If on one hand the results are promising, on the other, they force us to maintain a critical and questioning stance. Many of the biomarkers identified still do not have clear explanations about their relationship with Alzheimer’s. It is possible that some of them are epiphenomena — side effects of other processes, without a direct causal relationship. This does not diminish their predictive value, but requires caution before translating the model into a clinical tool.

Furthermore, the authors warn of the need for external validation. The model was trained and tested with data from the same database (ADNI), and although cross-validation is rigorous, it does not replace tests in independent populations. It is also not clear how factors such as ethnicity, comorbidities, or medications could influence plasma proteins.

Another important limitation is that some of the proteins used are not yet routinely measured in clinical practice, and their dosage may require sophisticated laboratory infrastructure.
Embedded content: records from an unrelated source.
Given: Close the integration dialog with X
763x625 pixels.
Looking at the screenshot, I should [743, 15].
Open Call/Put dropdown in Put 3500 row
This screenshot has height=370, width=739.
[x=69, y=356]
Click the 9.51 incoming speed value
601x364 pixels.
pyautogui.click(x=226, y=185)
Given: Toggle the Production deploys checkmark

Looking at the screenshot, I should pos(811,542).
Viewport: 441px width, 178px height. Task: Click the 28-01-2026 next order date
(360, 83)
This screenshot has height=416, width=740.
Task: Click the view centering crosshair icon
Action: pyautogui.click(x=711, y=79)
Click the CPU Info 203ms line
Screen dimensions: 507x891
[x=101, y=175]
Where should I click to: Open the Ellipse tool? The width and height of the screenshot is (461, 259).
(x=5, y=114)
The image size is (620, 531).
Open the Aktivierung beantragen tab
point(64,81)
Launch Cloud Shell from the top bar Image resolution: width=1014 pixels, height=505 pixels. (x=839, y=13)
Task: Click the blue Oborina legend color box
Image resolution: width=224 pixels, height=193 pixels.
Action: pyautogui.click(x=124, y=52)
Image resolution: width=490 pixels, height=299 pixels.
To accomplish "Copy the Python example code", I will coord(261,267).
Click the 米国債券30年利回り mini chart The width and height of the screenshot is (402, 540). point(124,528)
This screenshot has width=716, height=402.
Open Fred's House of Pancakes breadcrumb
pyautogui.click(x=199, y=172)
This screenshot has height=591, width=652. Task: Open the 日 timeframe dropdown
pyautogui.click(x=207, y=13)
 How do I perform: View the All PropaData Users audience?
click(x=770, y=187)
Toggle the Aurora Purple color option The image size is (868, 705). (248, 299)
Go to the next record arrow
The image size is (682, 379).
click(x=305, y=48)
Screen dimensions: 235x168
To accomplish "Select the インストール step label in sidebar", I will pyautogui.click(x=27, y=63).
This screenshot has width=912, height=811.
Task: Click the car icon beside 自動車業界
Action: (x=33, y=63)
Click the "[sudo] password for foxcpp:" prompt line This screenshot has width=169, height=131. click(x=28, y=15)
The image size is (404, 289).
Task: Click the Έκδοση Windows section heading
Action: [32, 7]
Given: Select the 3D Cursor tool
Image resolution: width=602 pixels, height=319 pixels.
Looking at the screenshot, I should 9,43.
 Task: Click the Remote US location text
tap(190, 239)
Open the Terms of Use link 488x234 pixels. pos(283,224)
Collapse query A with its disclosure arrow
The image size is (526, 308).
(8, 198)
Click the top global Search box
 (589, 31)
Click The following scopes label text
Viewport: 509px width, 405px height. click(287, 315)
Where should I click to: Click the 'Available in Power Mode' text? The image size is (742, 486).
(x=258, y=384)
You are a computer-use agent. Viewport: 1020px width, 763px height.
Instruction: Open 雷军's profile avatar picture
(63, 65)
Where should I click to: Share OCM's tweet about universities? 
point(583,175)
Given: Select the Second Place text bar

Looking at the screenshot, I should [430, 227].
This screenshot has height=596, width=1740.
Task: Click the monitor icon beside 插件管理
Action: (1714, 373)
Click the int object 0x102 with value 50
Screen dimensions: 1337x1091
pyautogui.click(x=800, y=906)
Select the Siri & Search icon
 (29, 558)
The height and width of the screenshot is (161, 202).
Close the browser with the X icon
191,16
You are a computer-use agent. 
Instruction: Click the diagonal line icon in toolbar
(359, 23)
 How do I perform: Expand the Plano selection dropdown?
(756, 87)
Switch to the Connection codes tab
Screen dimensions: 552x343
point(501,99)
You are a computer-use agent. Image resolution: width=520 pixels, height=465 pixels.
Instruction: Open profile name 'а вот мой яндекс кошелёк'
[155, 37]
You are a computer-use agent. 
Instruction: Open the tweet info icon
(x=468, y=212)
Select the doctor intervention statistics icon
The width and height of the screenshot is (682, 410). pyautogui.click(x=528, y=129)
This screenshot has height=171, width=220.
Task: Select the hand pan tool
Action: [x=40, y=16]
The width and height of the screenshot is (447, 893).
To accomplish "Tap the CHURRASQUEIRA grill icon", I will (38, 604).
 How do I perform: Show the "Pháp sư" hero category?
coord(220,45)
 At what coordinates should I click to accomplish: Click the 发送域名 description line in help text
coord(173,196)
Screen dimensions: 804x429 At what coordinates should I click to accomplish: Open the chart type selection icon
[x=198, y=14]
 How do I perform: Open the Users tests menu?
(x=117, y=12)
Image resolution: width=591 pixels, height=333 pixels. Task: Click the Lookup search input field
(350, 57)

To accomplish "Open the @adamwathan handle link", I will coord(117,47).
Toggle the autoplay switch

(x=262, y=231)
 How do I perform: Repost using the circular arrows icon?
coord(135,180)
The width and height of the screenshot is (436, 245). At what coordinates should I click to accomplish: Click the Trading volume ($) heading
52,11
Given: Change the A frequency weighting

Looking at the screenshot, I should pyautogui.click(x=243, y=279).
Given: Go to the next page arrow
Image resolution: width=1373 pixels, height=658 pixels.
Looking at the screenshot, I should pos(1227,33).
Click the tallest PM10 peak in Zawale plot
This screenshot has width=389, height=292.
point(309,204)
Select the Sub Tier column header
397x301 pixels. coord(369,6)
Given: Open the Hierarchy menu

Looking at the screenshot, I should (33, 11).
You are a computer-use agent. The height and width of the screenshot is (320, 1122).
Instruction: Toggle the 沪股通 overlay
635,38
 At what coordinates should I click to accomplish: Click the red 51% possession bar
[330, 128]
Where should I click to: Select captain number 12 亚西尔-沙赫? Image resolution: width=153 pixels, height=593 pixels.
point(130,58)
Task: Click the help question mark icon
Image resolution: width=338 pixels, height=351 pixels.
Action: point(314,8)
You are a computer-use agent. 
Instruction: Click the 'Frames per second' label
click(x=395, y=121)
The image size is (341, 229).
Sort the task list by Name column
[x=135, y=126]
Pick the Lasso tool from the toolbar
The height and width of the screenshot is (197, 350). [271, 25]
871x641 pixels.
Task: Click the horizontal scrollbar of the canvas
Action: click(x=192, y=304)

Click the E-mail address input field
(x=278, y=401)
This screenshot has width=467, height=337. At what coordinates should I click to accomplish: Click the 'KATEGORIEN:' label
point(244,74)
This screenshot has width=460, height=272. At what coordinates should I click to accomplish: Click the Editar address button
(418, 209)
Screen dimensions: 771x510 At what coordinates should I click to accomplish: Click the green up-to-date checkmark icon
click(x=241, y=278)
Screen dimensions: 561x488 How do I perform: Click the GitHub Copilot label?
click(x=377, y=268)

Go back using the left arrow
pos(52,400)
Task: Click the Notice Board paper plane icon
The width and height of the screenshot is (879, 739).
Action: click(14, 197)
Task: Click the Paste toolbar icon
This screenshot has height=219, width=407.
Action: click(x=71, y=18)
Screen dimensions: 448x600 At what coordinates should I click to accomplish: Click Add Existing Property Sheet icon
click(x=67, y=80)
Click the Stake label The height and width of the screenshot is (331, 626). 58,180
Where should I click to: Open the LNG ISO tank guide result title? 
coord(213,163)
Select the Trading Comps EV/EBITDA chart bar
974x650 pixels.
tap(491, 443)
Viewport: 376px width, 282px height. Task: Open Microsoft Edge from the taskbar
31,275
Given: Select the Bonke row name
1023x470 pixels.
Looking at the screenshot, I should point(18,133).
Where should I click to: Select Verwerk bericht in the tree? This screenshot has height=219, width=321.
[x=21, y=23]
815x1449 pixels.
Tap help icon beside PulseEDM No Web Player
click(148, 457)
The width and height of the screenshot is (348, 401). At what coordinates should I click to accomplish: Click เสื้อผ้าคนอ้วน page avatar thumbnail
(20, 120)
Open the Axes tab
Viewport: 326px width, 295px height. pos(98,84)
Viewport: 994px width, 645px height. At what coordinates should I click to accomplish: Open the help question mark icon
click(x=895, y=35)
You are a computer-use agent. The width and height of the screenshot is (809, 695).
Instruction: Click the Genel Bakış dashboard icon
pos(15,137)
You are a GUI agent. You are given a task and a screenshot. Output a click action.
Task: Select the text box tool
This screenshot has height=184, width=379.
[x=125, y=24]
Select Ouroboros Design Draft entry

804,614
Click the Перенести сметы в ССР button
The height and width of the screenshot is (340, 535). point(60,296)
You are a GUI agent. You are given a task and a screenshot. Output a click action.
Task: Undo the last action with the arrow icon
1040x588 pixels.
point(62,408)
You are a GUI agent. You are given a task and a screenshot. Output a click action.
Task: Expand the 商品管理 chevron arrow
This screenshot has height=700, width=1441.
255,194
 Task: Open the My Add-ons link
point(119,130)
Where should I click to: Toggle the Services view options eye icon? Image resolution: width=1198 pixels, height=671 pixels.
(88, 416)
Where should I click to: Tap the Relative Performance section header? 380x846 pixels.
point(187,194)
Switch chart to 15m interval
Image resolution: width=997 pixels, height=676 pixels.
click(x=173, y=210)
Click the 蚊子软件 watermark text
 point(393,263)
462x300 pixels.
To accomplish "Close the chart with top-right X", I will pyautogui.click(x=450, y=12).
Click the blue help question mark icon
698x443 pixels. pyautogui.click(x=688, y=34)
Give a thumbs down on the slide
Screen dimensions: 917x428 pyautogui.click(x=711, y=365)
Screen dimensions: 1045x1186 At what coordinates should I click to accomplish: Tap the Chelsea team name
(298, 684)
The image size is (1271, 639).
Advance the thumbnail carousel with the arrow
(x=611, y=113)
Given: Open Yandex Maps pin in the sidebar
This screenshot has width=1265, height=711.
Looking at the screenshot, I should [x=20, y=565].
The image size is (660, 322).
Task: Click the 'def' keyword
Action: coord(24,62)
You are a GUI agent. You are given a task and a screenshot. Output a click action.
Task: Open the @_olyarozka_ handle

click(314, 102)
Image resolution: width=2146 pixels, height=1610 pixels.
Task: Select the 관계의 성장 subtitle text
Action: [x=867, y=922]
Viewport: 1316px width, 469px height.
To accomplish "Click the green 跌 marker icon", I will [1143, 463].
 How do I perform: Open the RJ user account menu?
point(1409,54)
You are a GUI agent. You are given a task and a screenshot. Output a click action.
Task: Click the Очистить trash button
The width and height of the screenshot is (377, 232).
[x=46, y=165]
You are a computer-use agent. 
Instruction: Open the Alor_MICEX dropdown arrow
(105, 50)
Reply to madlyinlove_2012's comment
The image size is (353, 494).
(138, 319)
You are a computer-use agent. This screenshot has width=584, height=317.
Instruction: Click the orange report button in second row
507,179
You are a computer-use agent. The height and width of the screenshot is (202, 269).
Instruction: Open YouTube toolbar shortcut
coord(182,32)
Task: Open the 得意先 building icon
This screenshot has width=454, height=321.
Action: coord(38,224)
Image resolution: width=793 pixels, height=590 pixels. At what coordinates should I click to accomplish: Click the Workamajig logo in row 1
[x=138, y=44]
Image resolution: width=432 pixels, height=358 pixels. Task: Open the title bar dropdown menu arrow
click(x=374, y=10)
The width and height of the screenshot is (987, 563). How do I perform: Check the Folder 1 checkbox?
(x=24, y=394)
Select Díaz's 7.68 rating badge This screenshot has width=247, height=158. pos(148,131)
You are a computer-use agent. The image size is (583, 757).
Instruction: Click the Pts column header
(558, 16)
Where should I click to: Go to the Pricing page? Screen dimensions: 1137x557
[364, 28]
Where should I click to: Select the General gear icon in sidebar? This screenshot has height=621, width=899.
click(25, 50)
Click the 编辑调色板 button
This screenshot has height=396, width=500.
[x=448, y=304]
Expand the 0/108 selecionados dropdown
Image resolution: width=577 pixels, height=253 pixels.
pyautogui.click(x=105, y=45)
This may limit immediate applicability, but also opens opportunities for the development of more accessible and specific tests in the future.

What if we could anticipate Alzheimer’s like we anticipate a storm?

What this study shows us, above all, is that the future of precision medicine lies in the integration between molecular biology and artificial intelligence. By combining a panel of 12 plasma proteins with robust algorithms, the authors were able to predict the progression of Alzheimer’s with very high accuracy and in advance. This not only paves the way for earlier diagnoses but also for preventive and personalized interventions.

And if, in a few years, a simple blood test is enough to know who is about to develop Alzheimer’s? What kind of public policies, clinical strategies, and ethical dilemmas will this generate? Are we prepared to deal with the future when it presents itself so far in advance?

The complete reading of this paper is a provocation for all who wish to rethink how we treat neurodegenerative diseases. More than a technical advance, it invites us to imagine new futures for cognitive health. Worth every line.